There are at least two continuous particle board manufacturing devices presently available. One of these utilizes two caterpillar track systems facing each other for feeding a mat into the machine at one end, compressing the mat therebetween into a board to a desired thickness, and then ejecting the cured board. However, as the machine wears, a problem faced is that there is deflection as the board material is passed through the machine. A formed board may result which has irregular surfaces because of this. Such a method of manufacture may require the boards to be sanded and finished after they are ejected from the machine. Such a step obviously lessens the efficiency of the method and associated apparatus. Additionally, the apparatus necessary to perform the various functions, especially the caterpillar-like tracks, requires the use of an enormous amount of steel. This is necessary, in order to limit, as much as possible, the deflection of the tracks due to the high working pressures required to compress the mat. It is also necessary to introduce heat into the track system, which is quite costly and complicated, for the purpose of curing the board. The heat loss through the mass of metal is great as is the heat required to bring the press up to the required temperature.

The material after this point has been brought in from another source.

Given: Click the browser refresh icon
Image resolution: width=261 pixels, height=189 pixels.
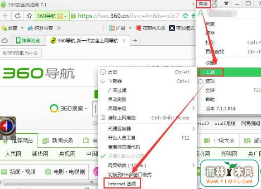Looking at the screenshot, I should [x=18, y=16].
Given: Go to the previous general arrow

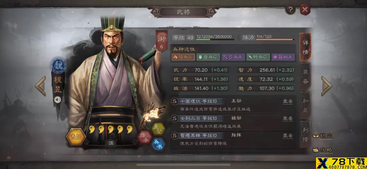Looking at the screenshot, I should (41, 86).
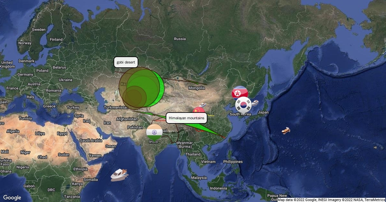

A second device for manufacturing board material on a continuous basis utilizes a drum which rides against a steel belt such that the material is fed between the belt and the drum. The material is heated by steam or other known heating systems as the drum rotates. The material is squeezed between the drum and belt to a desired thickness and is ejected at an output end in a fairly rigid form. The problem with this apparatus is that the drum limits the thickness of the boards obtainable by this process. For example, it has been almost impossible to deliver boards thicker than three-eighths of an inch by this process, because of the required bending of the board between the belt and drum. Unless the board is thin enough to bend around the periphery of the drum, the finished board will be destroyed before it can be ejected from the machine.
Curing is another problem faced in manufacturing particle board. One method of curing the board is by steam, but during application of steam heat to the boards, the outer surfaces of the boards are cure hardened by conductivity through contact with the heated platens and the like. Moisture trapped between the outer surfaces of the board has a tendency to form steam pockets under the surface of the board. When the pressure is released, the steam becomes rapidly unrestrained, causing a blowout of the particle board surface, thereby destroying the product and establishing a considerable waste factor.
Another method of curing is by the use of dielectric heating. However, the apparatus employed generally utilizes the stray field concept, which involves electrodes at spaced intervals generating a field which crosses through the mat to be cured. This method, while operable, has proved somewhat inefficient in application because, firstly, it is basically a preheater and not available during the final cure, and, secondly, the R. F. field produced at the electrodes must cross through the metal platens, thus absorbing some of the energy generated.
It is, therefore, an object of the present invention to provide an apparatus which obviates one or more of the limitations and disadvantages of the described prior arrangements.
It is another object of the present invention to provide a system which produces a particle board of any reasonable desired thickness on a continuous basis.
It is another object of the present invention to provide a system for the efficient continuous curing of a particle board under manufacture.
It is yet another object of the present invention to provide a simplified and inexpensive method of producing boards adaptable to such manufacture on a continuous basis.